Tak, ponieważ protureckim bojownikom Wolnej Armii Syryjskiej udało się osiągnąć strategiczny sukces wyłącznie w południowo-zachodnich, centralnych i północnych regionach kantonu Afrin, gdzie całą obronę powierzono na barki kurdyjskich Ludowych Jednostek Obrony YPG/YPJ , które nie mają nic do swojej dyspozycji, poza systemami przeciwpancernymi pierwszej i drugiej generacji, w tym „Baby”, „Fagot” i „Konkurs-M”. Regularnie uniemożliwiali wprowadzenie do Afrin jednostek 5. korpusu szturmowego regularnej armii syryjskiej, za co zapłacili utratą terytoriów.

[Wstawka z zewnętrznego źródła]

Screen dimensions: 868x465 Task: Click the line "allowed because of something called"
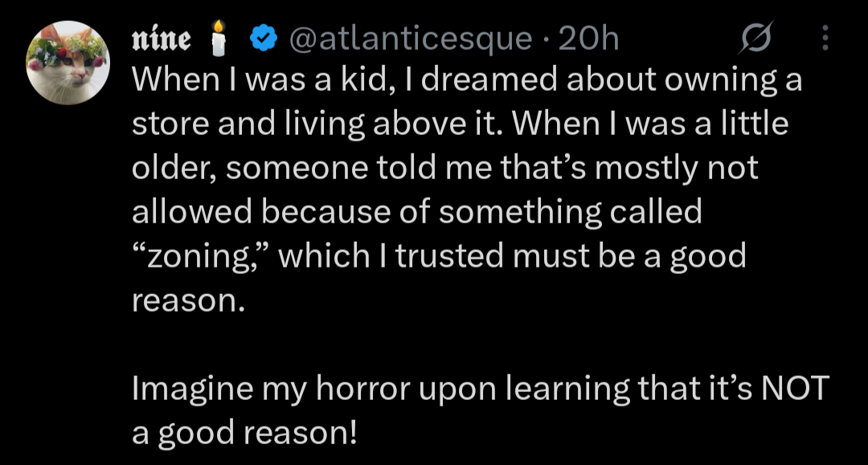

Ogromną rolę odegrał tu zarówno upór charakterystyczny dla mentalności kurdyjskich watażków w Afrin, jak i uzależnienie Baszara al-Assada wraz z dowództwem syryjskiej armii arabskiej od porozumień zawartych w ramach regionalnego powiązanie geopolityczne Rosja-Iran-Turcja w sprawie utworzenia dużej północnej strefy deeskalacji rozciągającej się na prowincje Idlib i Aleppo. W rezultacie przywódcom syryjskim pozostawiono niezwykle wąskie okno możliwości wpływania na sytuację w Afrin. Sprowadzało się to jedynie do utworzenia korytarza Nubla, który umożliwia przerzucanie do Afrinu uzbrojonych oddziałów milicji syryjskich należących do NSO („Narodowe Siły Obronne” lub NDF, Narodowe Siły Obrony), a także jednostek Hezbollahu. Bez ciężkich pojazdów opancerzonych i artylerii wszystkie te ochotnicze formacje niestety nie były w stanie obronić północnych i centralnych ziem Afrin, chociaż wykazali się dużą wytrzymałością i morale przed wielokrotnie przewyższającymi siłami FSA i regularną armią turecką. W końcu stworzenie kotła Afrin zajęło prawie 2 miesiące, czasami bardziej technologicznie wyposażone siły protureckie!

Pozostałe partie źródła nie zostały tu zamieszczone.